• **Auszug**:
Dieser Bundesgerichtsentscheid hat sich – obwohl er nicht publiziert ist – zumindest im Kanton Zürich zum heimlichen Leitentscheid für die Frage der Notwendigkeit gemausert. Dutzendfach wird er vom Verwaltungsgericht und den Bezirksräten zitiert.
Im erwähnten Entscheid verweigerte das Bundesgericht dem Beschwerdeführer die URB für das kantonale Beschwerdeverfahren vor Verwaltungsgericht deshalb, weil er als Psychologe (lic. phil.) im Einspracheverfahren, das er noch alleine geführt hatte, gezeigt hatte, dass er durchaus in der Lage war, seine Interessen in genügender Art und Weise wahrzunehmen. Er sei akademisch gebildet und durchaus schreibgewandt und habe ohne anwaltliche Unterstützung auch die – formell und inhaltlich durchaus genügende – staatsrechtliche Beschwerde ans Bundesgericht verfassen können.
Im Übrigen konnte der Beschwerdeführer auch ohne weiteres zwischen dem materiellen Begehren und dem Begehren um Wiederherstellung der aufschiebenden Wirkung unterscheiden und hat die entsprechenden Anträge auch korrekt gestellt. Das Bundesgericht kommt zum Schluss, es sei unter diesen Umständen nicht notwendig gewesen, dass sich der Beschwerdeführer für die Verfahren vor Bezirksrat und vor kantonalem Verwaltungsgericht von einer Anwältin vertreten liess.
Als Grundsatz wird in Erw. 5.1. weiter festgehalten: «Im Bereich der Sozialhilfe, in dem es regelmässig vorab um die Darlegung der persönlichen Umstände geht, ist allerdings die Notwendigkeit der anwaltlichen Verbeiständung nur mit Zurückhaltung anzunehmen. Zur relativen Schwere des Falles müssen besondere rechtliche oder tatsächliche Schwierigkeiten hinzukommen, denen der Ansprecher auf sich alleine gestellt nicht gewachsen wäre.»
Dieser Grundsatz wird seither in Dutzenden von Entscheiden des Bezirksrats und des Verwaltungsgerichts des Kantons Zürich zitiert, um die Notwendigkeit der anwaltlichen Vertretung abzulehnen. Allerdings werden die Anforderungen an die intellektuellen Fähigkeiten der Beschwerdeführer laufend reduziert.
Während das Bundesgericht die Notwendigkeit bei einem Akademiker abgelehnt hat, der sowohl die Einsprache als auch die staatrechtliche Beschwerde in überzeugender Art und Weise selber verfassen konnte und sich mit dem Institut der aufschiebenden Wirkung bestens auskannte, genügt dem Verwaltungsgericht im Entscheid vom 19. Dezember 200724, dass der Beschwerdeführer eine selbständige Erwerbstätigkeit als Marktfahrer ausgeübt hat. Im Entscheid vom 15. November 200725 genügte bereits die Tatsache, dass eine Beschwerdeführerin ohne Berufsabschluss das Rekursverfahren beim Bezirksrat ohne Anwalt durchgeführt hatte. Im Entscheid vom 5. Dezember 200726, wird die Ablehnung damit begründet, dass sich der Beschwerdeführer im Rekursverfahren damit abgefunden hatte, dass ihm dort die URB nicht gewährt wurde. Im Entscheid vom 7. Dezember 200727 wurde die Notwendigkeit einer anwaltlichen Vertretung deshalb verneint, weil der bei seiner Mutter lebende Beschwerdeführer am 19. Mai 2006 selbständig einen Brief ans Sozialzentrum geschrieben hatte.

• **Zu erledigen**:
[1] Welchen Beruf übte der Beschwerdeführer laut dem Auszug zur anwaltlichen Vertretung in der Sozialhilfe aus, dem das Bundesgericht die URB verweigerte?
[2] Führe den Auszug zur anwaltlichen Vertretung in der Sozialhilfe nach seinem letzten Satz weiter.
Die anschließenden Einträge stehen für sich und gehören nicht zum Auszug.

Positionsangaben zu Texten und Einträgen
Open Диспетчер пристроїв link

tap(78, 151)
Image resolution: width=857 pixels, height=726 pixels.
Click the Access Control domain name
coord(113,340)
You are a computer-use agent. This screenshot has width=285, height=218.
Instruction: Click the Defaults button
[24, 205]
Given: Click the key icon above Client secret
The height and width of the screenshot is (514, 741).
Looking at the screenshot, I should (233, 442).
==
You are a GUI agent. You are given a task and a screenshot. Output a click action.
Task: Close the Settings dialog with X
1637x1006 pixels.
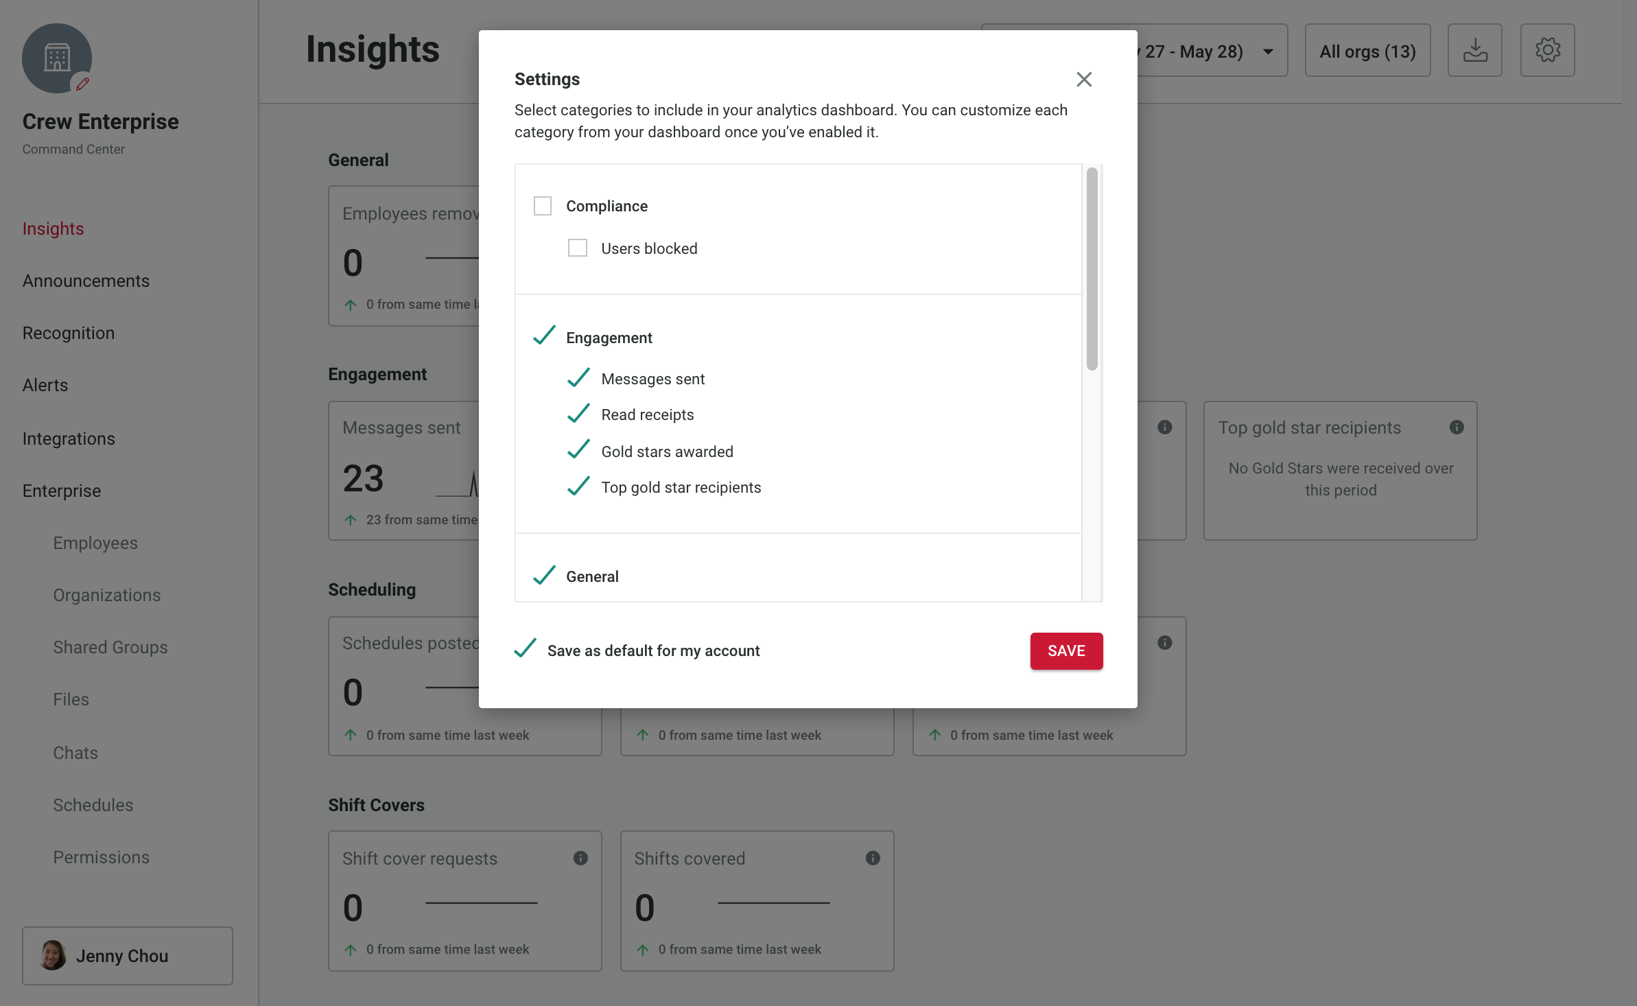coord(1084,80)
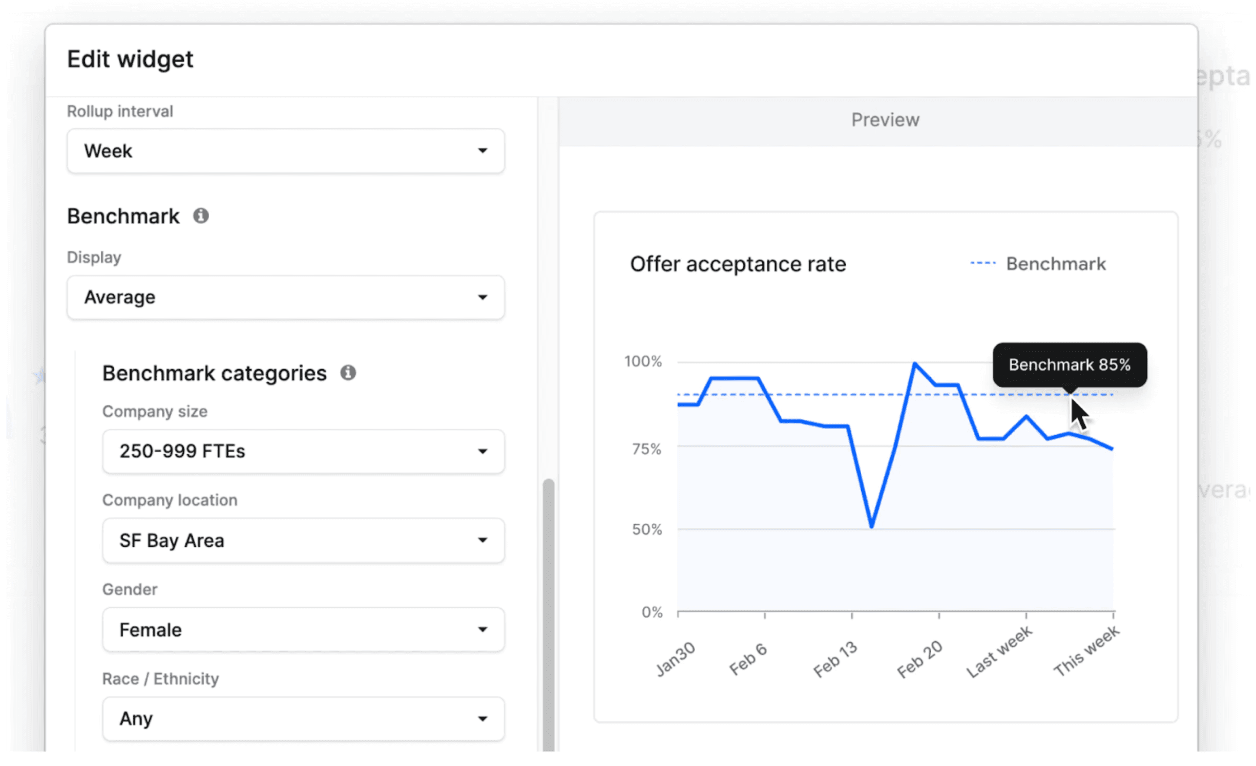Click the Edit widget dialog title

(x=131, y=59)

• **Antworten**:
[1] Er war Psychologe (lic. phil.).

[2]
Selbst bei teilweisem Obsiegen werden URB-Gesuche wegen fehlender Notwendigkeit abgelehnt, weil der Beschwerdeführer das Verfahren auch ohne Anwalt hätte führen können.28
In unteren Verwaltungsinstanzen werden die Behörden bei der Anwendung von 2P.234/2006 noch kreativer: Im Beschluss des Bezirksrats Zürich vom 28. August 200829 wird die Notwendigkeit mit folgender Begründung abgelehnt: «Die Rekurrentin konnte sich der Sozialberatung gegenüber immer angemessen und klar ausdrücken. Die Zusammenarbeit war gut gewesen. Es waren bei der Rekurrentin keine Defizite bezüglich geschäftlichen Handelns aufgefallen. So ist die Rekurrentin teilzeitlich berufstätig, war in der Lage eine Wohnung zu finden et cetera.» Hier genügt offenbar schon, dass die Rekurrentin in der Lage war, vernünftig zu kommunizieren, als Aushilfsverkäuferin zu arbeiten und eine Wohnung zu finden. Wer dazu in der Lage ist, der kann in den Augen des Bezirksrats auch ein Rekursverfahren selber führen.
Die Einspracheinstanz der Sozialbehörde der Stadt Zürich hat in einem Entscheid vom 3. Juni 2008 sogar bei einer teilweisen Gutheissung der Einsprache die unentgeltliche Rechtsvertretung wegen fehlender Notwendigkeit abgelehnt. Aus der Begründung: «Die teilweise Gutheissung der Einsprache ist denn primär auch nicht auf die Argumentation des Vertreters zurückzuführen, sondern auf die im Sozialhilfeverfahren geltende Untersuchungsmaxime.»
Im Entscheid vom 20. März 200830, wo ebenfalls ein Rekurs gutgeheissen wurde, macht sich der Bezirksrat denn gar nicht mehr die Mühe, die URB-Abweisung inhaltlich zu begründen, sondern begnügt sich mit einem Allgemeinplatz: «Das vorliegende Verfahren bietet weder in tatsächlicher noch in rechtlicher Hinsicht besondere Schwierigkeiten, die den Beizug eines Rechtsvertreters erfordern würden. Dementsprechend ist das Gesuch um unentgeltliche Rechtsvertretung abzuweisen.»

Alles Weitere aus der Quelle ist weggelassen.